Calling @crtweet for clarification, please!

May 7, 2009  |  Michael Wurzer

There’s been quite a dustup over the decision reportedly made by the Indianapolis Metropolitan Board of REALTORS® (MIBOR) that their MLS IDX rules against “scraping” also prohibit Google from indexing an agent’s site showing IDX listings.

For a bit of background, indexing is what Google does — it crawls the web and creates indexes of as much of it as it can so that when people search on Google it can return relevant results quickly.  Here’s what Wikipedia has to say about scraping (with some emphases from me added):

Web scraping (or Web harvesting, Web data extraction) is a computer software technique of extracting information from websites. Usually, such software programs simulate human exploration of the Web by either implementing low-level Hypertext Transfer Protocol (HTTP), or embedding certain full-fledged Web browsers, such as the Internet Explorer (IE) and the Mozilla Web browser. Web scraping is closely related to Web indexing, which indexes Web content using a bot and is a universal technique adopted by most search engines. In contrast, Web scraping focuses more on the transformation of unstructured Web content, typically in HTML format, into structured data that can be stored and analyzed in a central local database or spreadsheet. Web scraping is also related to Web automation, which simulates human Web browsing using computer software.

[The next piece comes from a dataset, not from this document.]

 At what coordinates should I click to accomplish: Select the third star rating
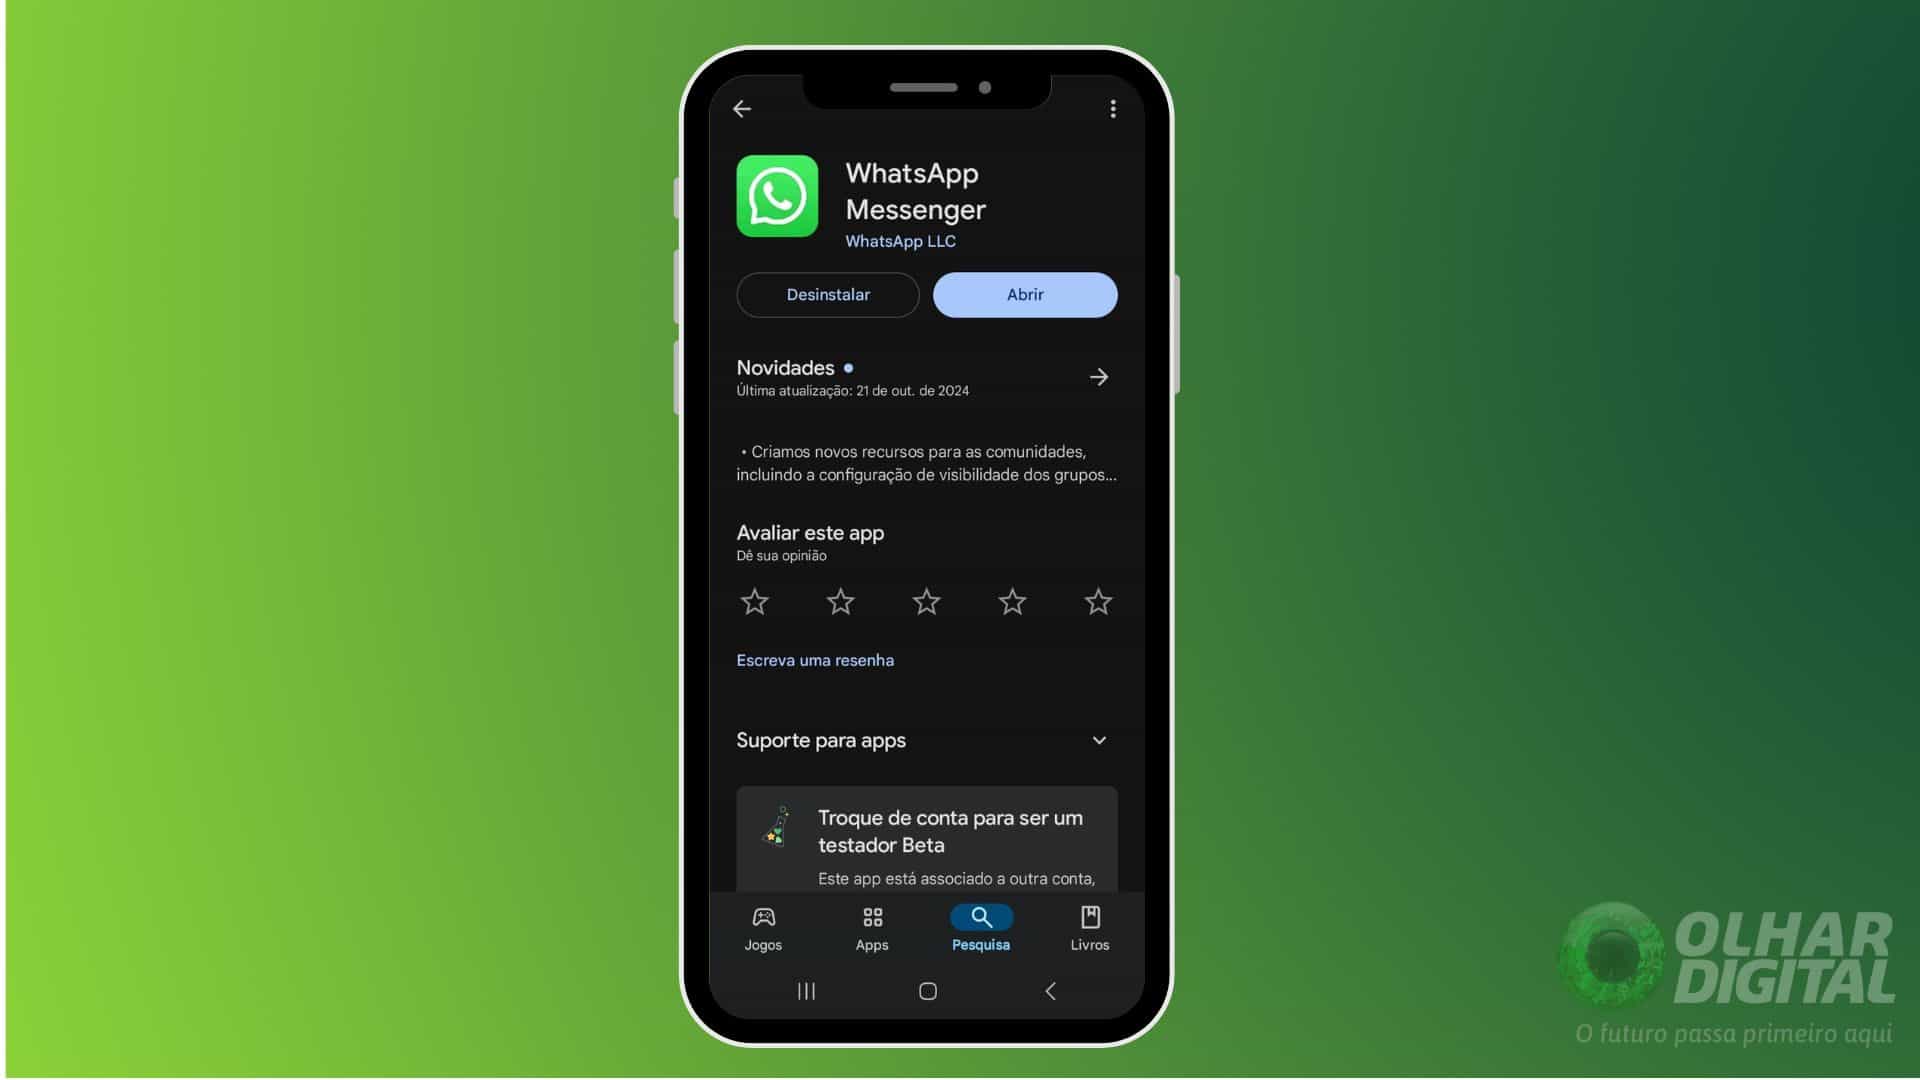click(926, 601)
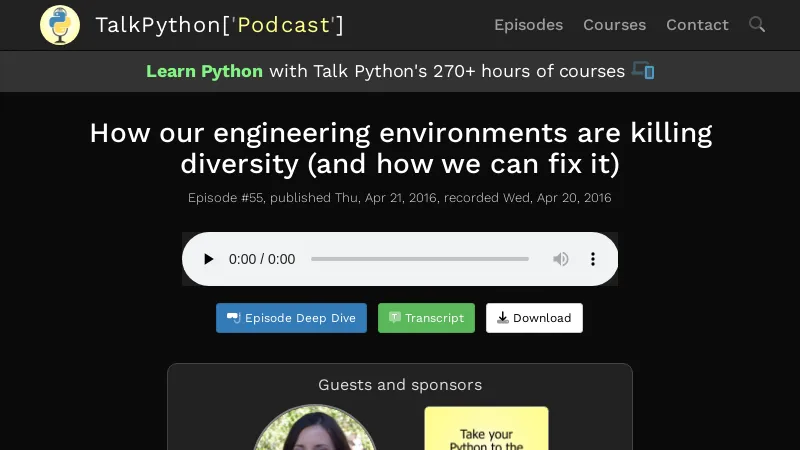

The highlighted sentence is where the confusion begins on this issue.  Scraping and indexing are closely related.  That they are different, however, is emphasized by the important words “in contrast” that follow the “closely related” sentence.  Put together, indexing is “closely related” to scraping but it is “in contrast” to it in what I think are important ways, namely the resulting use of the data.  I’ll expound on this more below, but, for now, back to the controversy at hand.

In responding to the post on Agent Genius, Hilary Marsh from NAR said:

. . . questions have arisen about the scope of the requirement that IDX site operators protect the listings of other participants displayed on their IDX sites from “scraping”. Specifically, whether the policy distinguishes between “malicious” scraping and what might be considered “good” or “benign” scraping. Also, whether “indexing” is a type of scraping. The Center for REALTOR® Technology (”CRT”) advised that while the intent of “scrapers” may be malicious, and the intent of “indexers” good, the two practices from the Web server’s view appear to be the same. Consequently, NAR staff responded to questioners that the requirement to prevent scraping includes indexing.

So, the rub of the issue is that MIBOR punted the ball back to NAR, which asked CRT, and CRT (as a technical body) said, technically, there’s no difference between scraping and indexing.  Of course, as is clear from the above Wikipedia definition, CRT is right — there really is no distinction from the perspective of the computer activity between scraping and indexing.  Both processes read the web site and do stuff with the data.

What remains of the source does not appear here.